- Born: 1953 Yokohama, Japan
- Education: Keio University Harvard Business School
- Occupations: Financial executive Founding partner at Fiducia VC

= Shibata Takumi (fund manager) =

Japanese fund manager

Shibata Takumi is a Japanese fund manager who is one of Japan's most high-profile financial executives. He is currently founding partner at Fiducia, a venture capital fund based in Tokyo.
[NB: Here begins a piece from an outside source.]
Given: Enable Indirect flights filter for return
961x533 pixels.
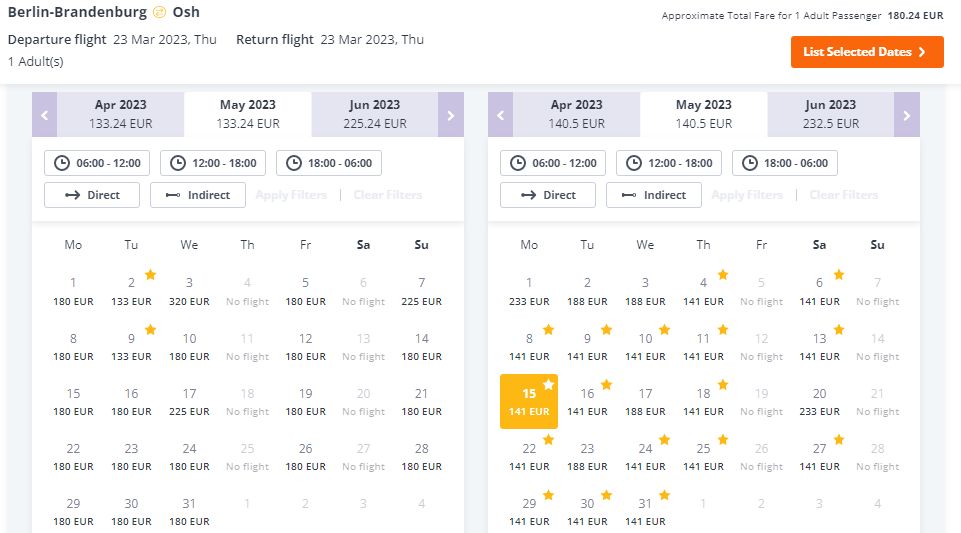Looking at the screenshot, I should tap(654, 195).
Previously, he was president and CEO of Nikko Asset Management for six years and had a 37-year career at Nomura Holdings including as chief operating officer (COO) from 2008 until 2012.

== Education ==
Shibata graduated with a bachelor's degree in economics from Keio University in 1976 where he was debating champion of Japan's English-speaking Society. He earned an MBA from Harvard Business School in 1983.

== Career ==
Shibata joined Nomura Securities in 1976. In 2005, he was appointed president of Nomura Asset Management, and became vice president of the holding company in 2008. He was a key player in the company's internationalization strategy. During the 2008 financial crisis, Shibata was the driving force behind the acquisition of Lehman Brothers' European and Asian operations and led their integration as the company's vice president. The deal transformed Nomura into a global player and strengthened its hold on the Japanese market; however, it resulted in steep losses in some divisions. The deal led to Nomura's entrance to the Indian market. He announced his resignation from Nomura as COO in 2012. At the time, there was an investigation into alleged insider trading at the company involving leaks of confidential information to clients ahead of IPOs. After transitioning out of the COO role in August 2012, he continued to advise the company before fully retiring in March 2013 after 37 years with the company. During his time at the company, he spent 17 years outside of Japan including 12 years in London along with stings in Hong Kong and Boston.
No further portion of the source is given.